L’idée de la substitution,  comme celle que nous observons aujourd’hui : que les Juifs israéliens sont les nazis et les Palestiniens sont « les  Juifs d’aujourd’hui », semble venir du christianisme.

Cette idée de remplacement a un potentiel génocidaire du point de vue juif, puisqu’elle est basée sur la question de l’identité (l’identité juive doit être détruite). Elle est existentielle pour le christianisme. Ce remplacement est la base de sa raison d’être[3].

L’idéologie paulinienne a guidé les enseignements de l’église chrétienne en Occident pendant 20 siècles. Un éminent historien français, Jules Isaac, dans son livre L’enseignement du mépris montre, à partir d’un corpus considérable de textes, comment cette idéologie de la substitution a été enseignée pendant des siècles, jusqu’à la révolution dite de Vatican II (après le deuxième concile du Vatican).

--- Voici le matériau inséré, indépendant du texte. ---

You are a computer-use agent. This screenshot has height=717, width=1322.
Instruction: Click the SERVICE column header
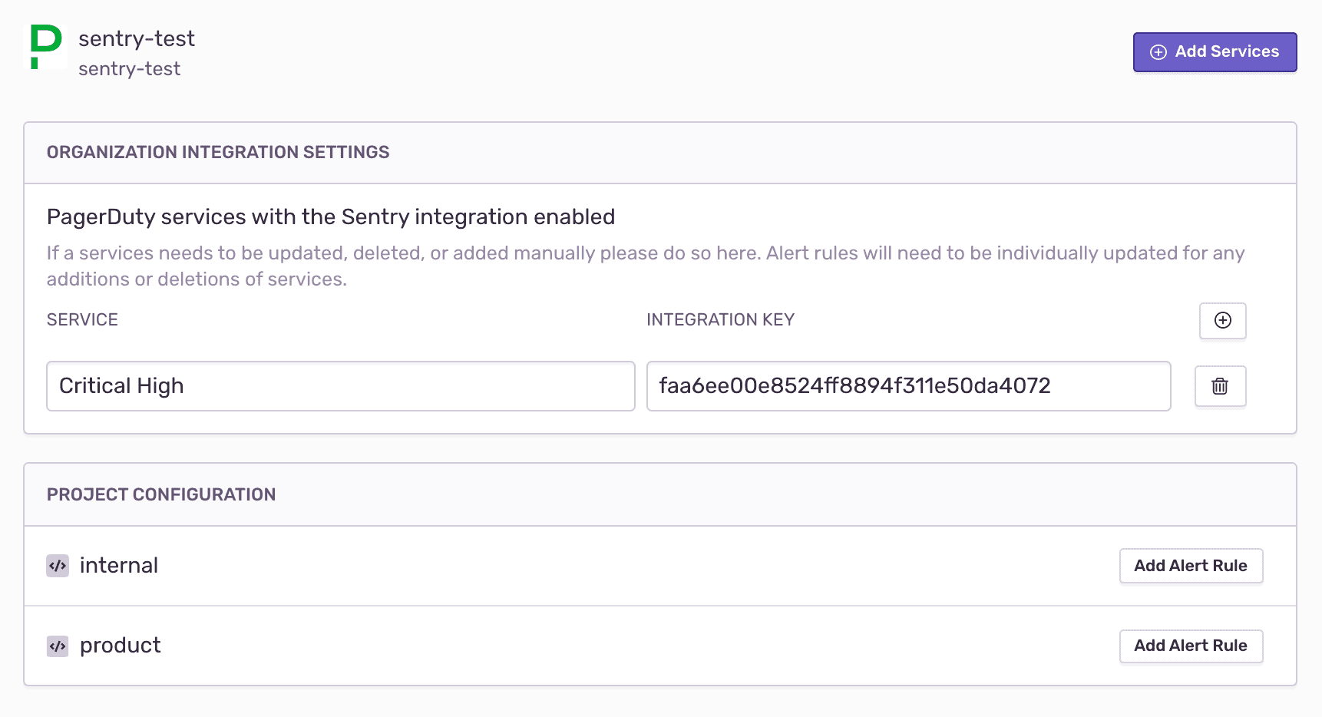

Plus tard, d’autres éléments ont été ajoutés à cette doctrine par les Pères de l’Église, comme Saint Justin[4], Saint Augustin, Origène, dont certains sont célèbres pour leur antijudaïsme enragé : c’est l’idée du péché originel des Juifs – la crucifixion du Christ. Et de la punition divine pour ces crimes : la dispersion, la dépossession de la terre et l’exil.

« Les juifs qui ont fait tuer Jésus et qui n’ont pas voulu croire en lui, ont été chassés de leur pays et dispersés par tous les pays. » (Saint Augustin, La Cité de Dieu)

Saint Justin a également invectivé les enseignants juifs en disant qu’ils trompaient les gens par leur fausse interprétation des Écritures.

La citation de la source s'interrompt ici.